Responsabiliser le crédit revolving
Mardi 25 novembre 2008
Une loi pour un crédit revolving « responsable »
Pour lutter contre le surendettement, le sénateur de l’Oise Philippe Marini, Rapporteur Général de la commission des finances et du contrôle budgétaire, a déposé jeudi dernier une proposition de loi visant « un encadrement de la publicité sur le crédit, l’interdiction de pouvoir signer un crédit renouvelable dans une grande surface ou encore l’instauration d’un délai de réflexion de huit jours pour les particuliers ». Il demande que ce projet de responsabilisation de ce type de crédits revolving soit adopté dans les plus brefs délais.
L’association de défense des consommateurs UFC Que Choisir souligne que cette proposition est « un premier coup d’arrêt porté aux crédits revolving ». Elle souhaite aussi que cette mesure destinée à freiner la mise à la disposition du consommateur de réserves d’argent à un taux d’intérêt variable soit adoptée en urgence. Elle considère que le type de crédit revolving, ce sont « les prêts toxiques du consommateur ».

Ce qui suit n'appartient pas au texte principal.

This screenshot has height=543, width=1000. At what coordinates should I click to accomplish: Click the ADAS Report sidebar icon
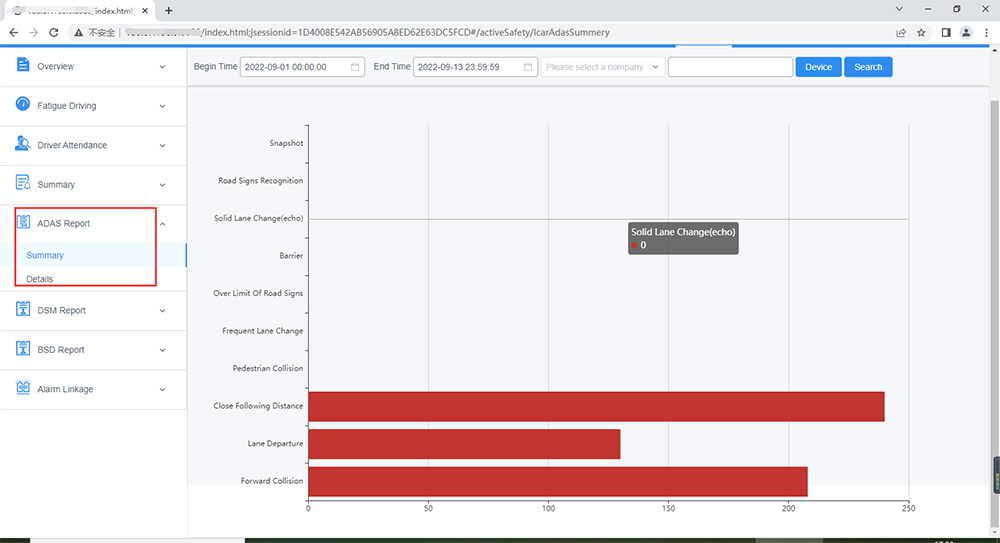pos(23,222)
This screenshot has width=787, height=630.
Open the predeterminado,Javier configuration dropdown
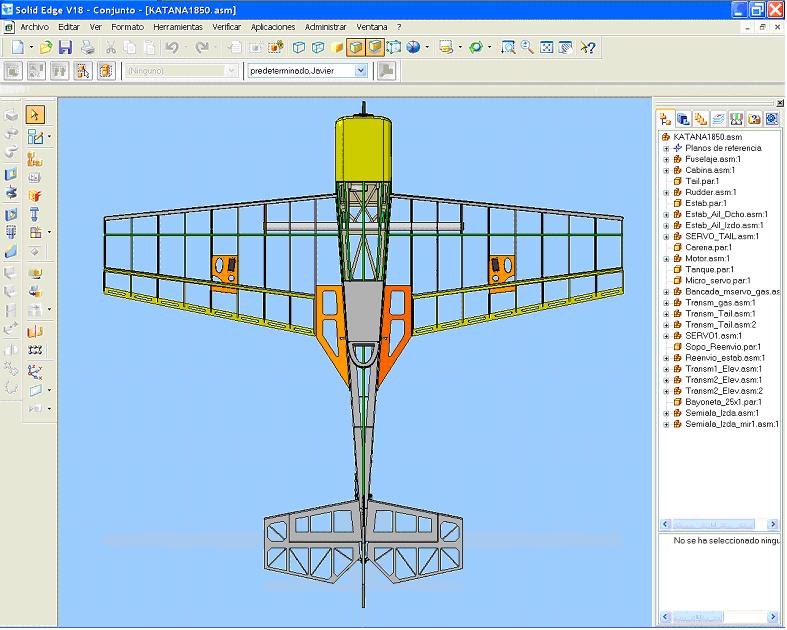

Le CLCV, association de Consommation Logement et Cadre de Vie, approuve également la proposition du sénateur Marini qui doit mieux encadrer le crédit à la consommation. Elle estime qu’une « responsabilisation des prêteurs à tous les stades de la relation, de la publicité à l’octroi du crédit, est indispensable ». Les associations de consommateurs estiment en effet qu’à l’heure actuelle les crédits revolving sont souvent attribués sans discernement et sont trop faciles à obtenir. Alors, comme le risque d’impayés est fort, les sociétés de crédit et les banques gonflent le taux d’intérêt qui devient ainsi très près de taux d’usure.
Pourtant, lorsque les familles sont en difficulté, confrontés à des fins de mois difficiles, les crédits revolving leur donne une bouffée d’oxygène. Mais cela ne dure pas longtemps. Elles peuvent très vite se retrouver asphyxiées par des mensualités de crédit qu’elles n’arrivent plus à assumer. En clair, on peut dire qu’il faut une alternative à des crédits revolving dangereux en proposant des offres de prêts mieux adaptées et économiquement plus faciles à supporter pour l’emprunteur. Il en va de la responsabilité des établissements bancaires, mais aussi des pouvoirs publics pour encadrer les crédits renouvelables et limiter l’endettement des ménages.
Attention à la « carte crédit revolving » !
Un peu comme une « carte magique », la carte de crédit revolving est « rechargeable ». Elle permet de régler très simplement, sans compter, des achats y compris à l’étranger. Cette facilité pousse à la consommation donc au surendettement. Les taux liés à ces facilités vont de 13 à 20%. Ce qui veut dire concrètement que pour 100 euros d’achats, 20 euros seront aspirés par l’établissement bancaire en taux d’intérêts.
Une étude a montré que pour environ 80% des dossiers de surendettement qui sont déposés, un crédit revolving avait été contracté et le consommateur utilisait la carte associée à ce crédit.